Exercise brief:
Restate word for word the section of the entries that opens at the line containing "You are a computer-use agent. Viewport: 921px" and closes at the line containing "This screenshot has", both lines kept, pictures dropped.

Given entries:

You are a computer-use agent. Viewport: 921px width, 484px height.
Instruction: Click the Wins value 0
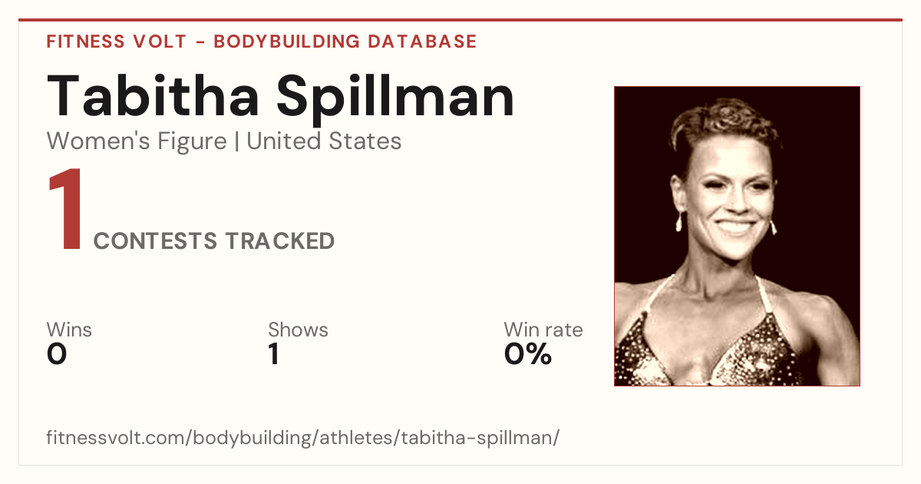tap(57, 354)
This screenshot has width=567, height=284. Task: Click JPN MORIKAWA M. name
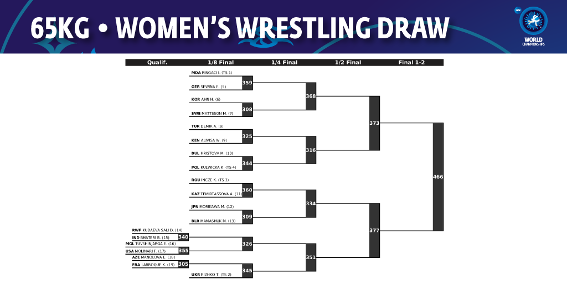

...

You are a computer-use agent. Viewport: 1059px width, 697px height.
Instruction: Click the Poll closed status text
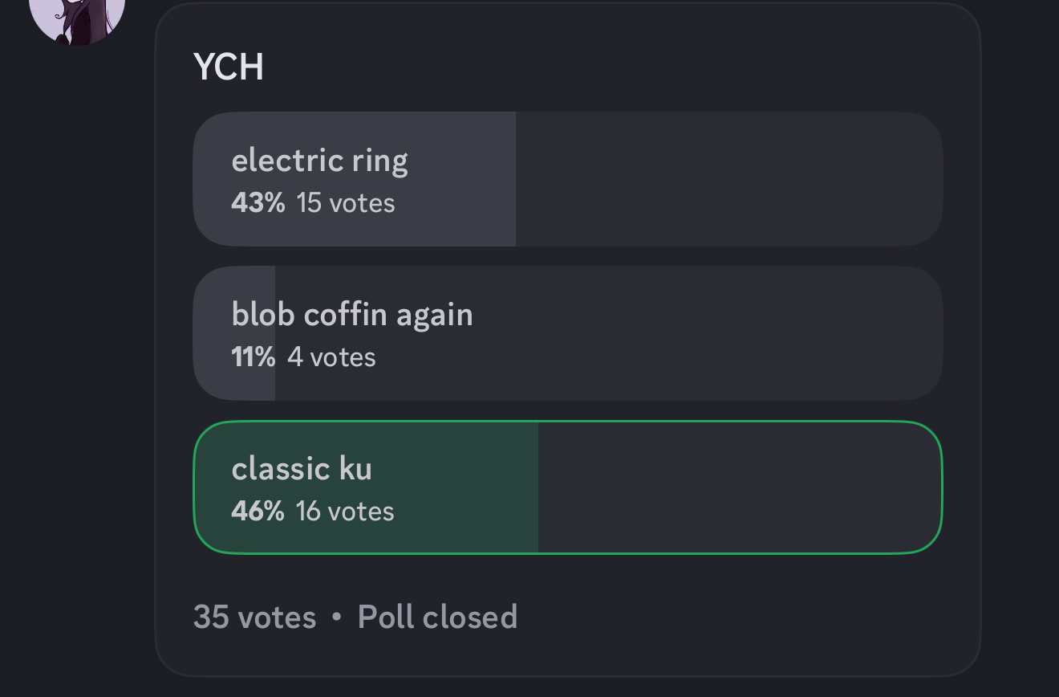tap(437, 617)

Result of this exercise:
You are a computer-use agent. Viewport: 921px width, 484px height.
Instruction: Click the Wins value 0
tap(57, 354)
This screenshot has width=567, height=284. Task: Click JPN MORIKAWA M. name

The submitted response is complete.